• [Work task]:
From the report on the Tokyo Olympics, extract the passage starting with "TOKYO (AP) —" and going on through "of the games.", copying it word for word.

TOKYO (AP) — Japan’s Prime Minister Yoshihide Suga declared a state of emergency last week for Tokyo and surrounding areas. Amid the surging virus, he again promised the postponed Tokyo Olympics would be “safe and secure” and tried to disconnect the state of emergency from the fate of the games.
But opposition to the Olympics is growing with calls mounting for a cancellation. The International Olympic Committee and local organizers have already said another postponement is impossible, leaving cancellation — or opening July 23 — as the only options.
Two polls published in the last few days by the Japanese news agency Kyodo and Japanese broadcaster TBS show that just over 80% want the Olympics canceled or postponed, or believe they will not take place. The negative responses are up 15 to 20 percentage points from polls published just last month.
“The Japanese public are already more and more inclined to oppose the hosting of the Olympics this summer, and the state of emergency reinforces the perception that it is a lost cause,” Koichi Nakano, who teaches politics at Tokyo’s Sophia University, said in an email to The Associated Press.
Nakano said the government wanted to avoid the emergency order, which could be extended beyond Feb. 7 and to other parts of the country. This could further imperil the games.
Here’s what organizers face — vaccine or no vaccine: They must bring 15,400 Olympic and Paralympic athletes, from more than 200 nations and territories, safely into Tokyo and still protect Japanese citizens. Add to this tens of thousands of judges, coaches, officials, VIPs, sponsors, volunteers, media and broadcasters. And hundreds of thousands of fans — if any are allowed to attend.

Data drawn from a collection:
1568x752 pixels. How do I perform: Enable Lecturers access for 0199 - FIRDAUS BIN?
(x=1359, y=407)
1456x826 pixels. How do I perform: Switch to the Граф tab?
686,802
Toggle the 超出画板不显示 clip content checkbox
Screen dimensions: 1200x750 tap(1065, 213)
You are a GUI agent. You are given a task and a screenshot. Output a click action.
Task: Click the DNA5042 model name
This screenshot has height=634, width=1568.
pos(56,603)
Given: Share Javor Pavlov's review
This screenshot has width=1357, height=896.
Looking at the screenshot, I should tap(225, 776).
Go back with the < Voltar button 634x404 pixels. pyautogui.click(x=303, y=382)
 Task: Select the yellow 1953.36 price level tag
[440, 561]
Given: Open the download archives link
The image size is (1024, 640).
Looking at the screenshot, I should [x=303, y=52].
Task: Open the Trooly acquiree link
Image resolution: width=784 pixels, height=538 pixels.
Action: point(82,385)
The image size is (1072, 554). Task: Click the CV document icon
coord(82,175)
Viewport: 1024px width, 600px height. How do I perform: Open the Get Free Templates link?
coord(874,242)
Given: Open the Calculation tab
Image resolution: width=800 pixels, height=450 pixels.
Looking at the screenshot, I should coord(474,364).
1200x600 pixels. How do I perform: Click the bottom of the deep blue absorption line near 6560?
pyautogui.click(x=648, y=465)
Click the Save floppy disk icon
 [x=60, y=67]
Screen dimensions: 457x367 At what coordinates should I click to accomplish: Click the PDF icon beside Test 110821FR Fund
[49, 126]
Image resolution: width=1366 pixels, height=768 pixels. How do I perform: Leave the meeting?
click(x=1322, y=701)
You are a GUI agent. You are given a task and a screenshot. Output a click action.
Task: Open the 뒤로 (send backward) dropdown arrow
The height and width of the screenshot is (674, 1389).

• [Response]:
TOKYO (AP) — Japan’s Prime Minister Yoshihide Suga declared a state of emergency last week for Tokyo and surrounding areas. Amid the surging virus, he again promised the postponed Tokyo Olympics would be “safe and secure” and tried to disconnect the state of emergency from the fate of the games.